Description
One evening in 1966, when a spectacularly rancorous little weirdo named BROTHER THEODORE confronted Jerry Lewis on the Merv Griffin show, Jerry wasn’t having it. He went full Buddy Love, sneering and flicking ashes in Theodore’s hair, to the roaring approval of Merv’s audience. The host noted that, had Theodore only tried to win them over, they might appreciate him just as they did Jerry — to which a wild-eyed Theodore shouted in his thick German accent: “I don’t want their LOVE! I only want their LAUGHS!” That was certainly one difference between the two.

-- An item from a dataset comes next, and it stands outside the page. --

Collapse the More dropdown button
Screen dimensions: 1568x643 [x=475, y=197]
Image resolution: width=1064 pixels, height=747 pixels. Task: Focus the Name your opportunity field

Lewis needed and demanded all of the audience’s laughter and love to make up for early neglect from his vaudeville-slogger parents. Most comedians weave their material from the raw stuff of their lives: abandoning college studies for life as a housewife & mother of five surely informed Phyllis Diller‘s double-edged self deprecation, and Jerry Seinfeld spent the lonely hours of his suburban Long Island kidhood absorbing the makings of his observational humor straight from a TV screen. Brother Theodore?
Theodore Gottlieb survived the Nazi death camp Dachau.

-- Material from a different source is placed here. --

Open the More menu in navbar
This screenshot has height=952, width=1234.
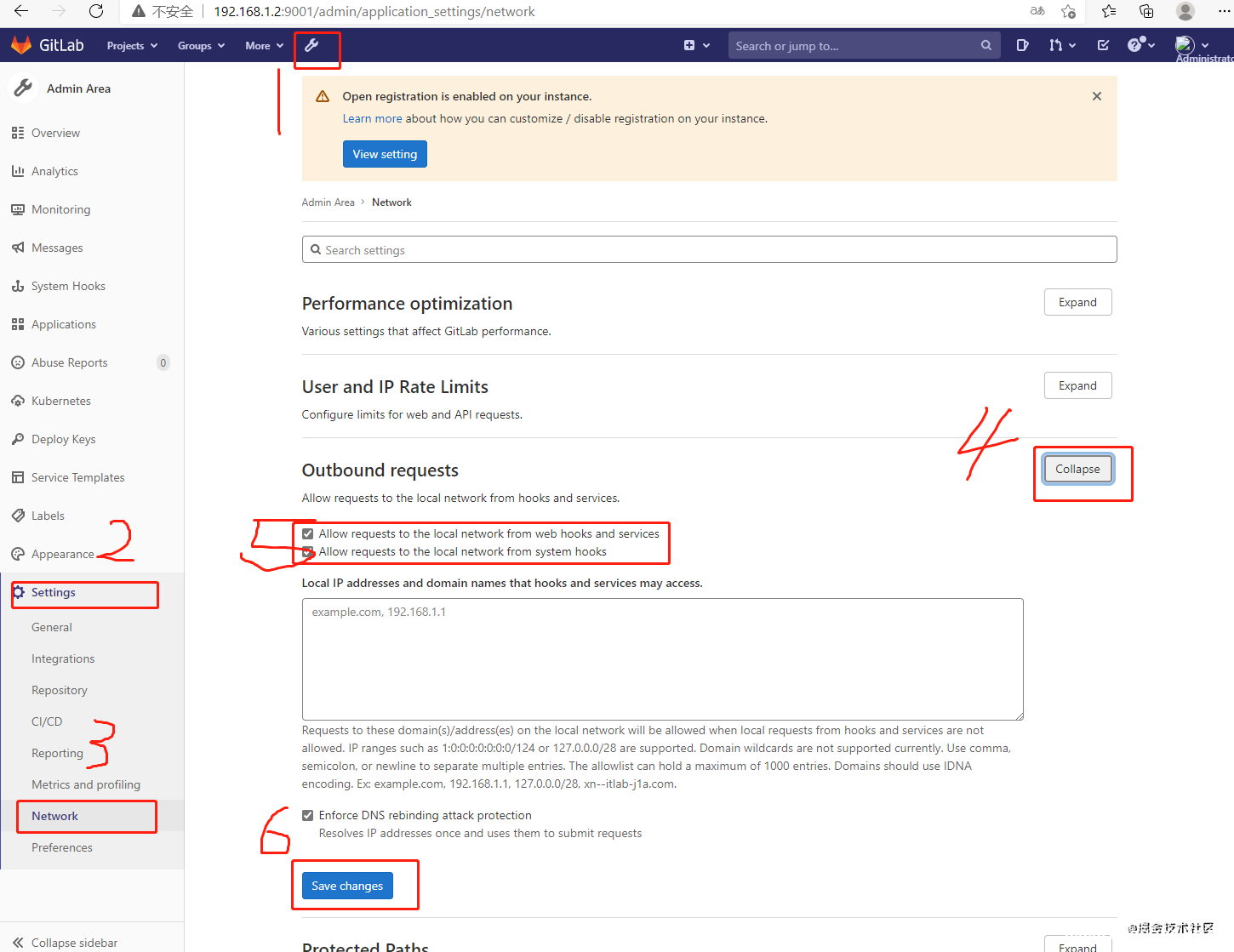coord(263,45)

After losing his family and his fortune, he stomped forward with nothing but will and ferocious brilliance. Not that he was exactly a comedian, calling his act “stand up tragedy.” Born in 1906, Brother Theodore was a senior citizen by the time his feral wit baffled Merv’s crowd. By then he was also a veteran of the night club circuit, holding forth in dank bohemian haunts of Lower Manhattan, promoted by tiny Village Voice ads that looked like the illos for fright masks from the back of monster magazines. But it was word of mouth that drew his audience, one young, smart, hip oddball to another saying, “Can’t describe him … you’ve just gotta GO.”
And generations of them did go to watch this scowling, black-clad curiosity snarl, sputter and explode with a pessimism as absolute as Fernando Pessoa‘s, lecturing on some dire, absurd topic as if yanking a long black weed, shaking punchlines loose like clods of dirt. The hilarity was sweet relief without any gesture toward comfort or redemption. This man gazed long into the Abyss, and the Abyss gave him schtick. And it, along with a three-drink minimum, sent many a sophomore back out into the streets of Manhattan dazed, giddy, and maybe a little bit less stupid.

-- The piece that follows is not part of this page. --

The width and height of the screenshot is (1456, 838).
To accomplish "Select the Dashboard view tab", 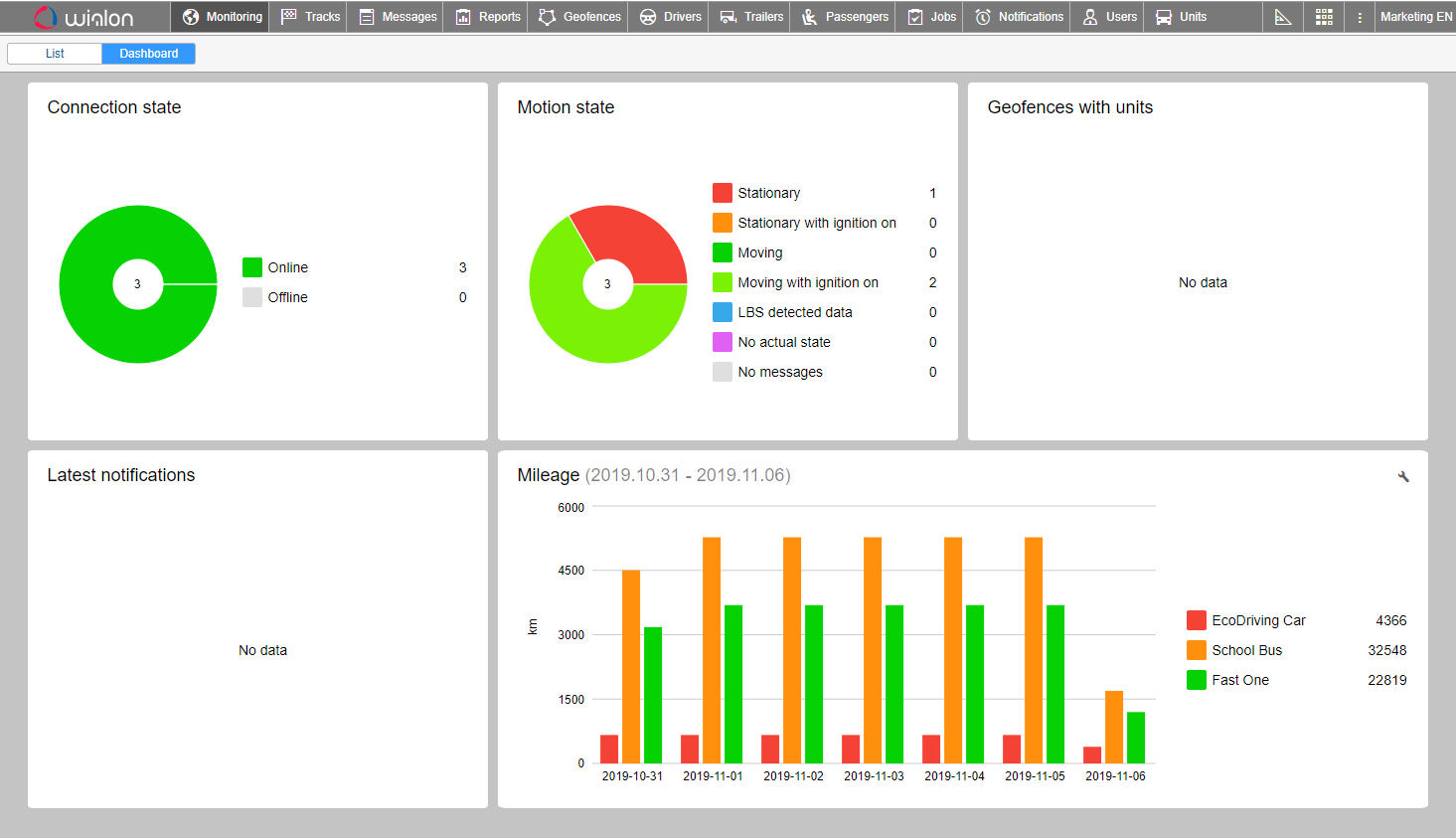I will 149,54.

On David Letterman‘s show, latter-day successor to Merv and the apotheosis of all that collegiate hepcat word of mouth, Theodore triumphed. And stomped onward — powers undimmed, point of view unbrightened — to age 94, eloquently raging against the dying and the light: “We measure things by what we are. To the maggots in the cheese, the cheese is the universe.”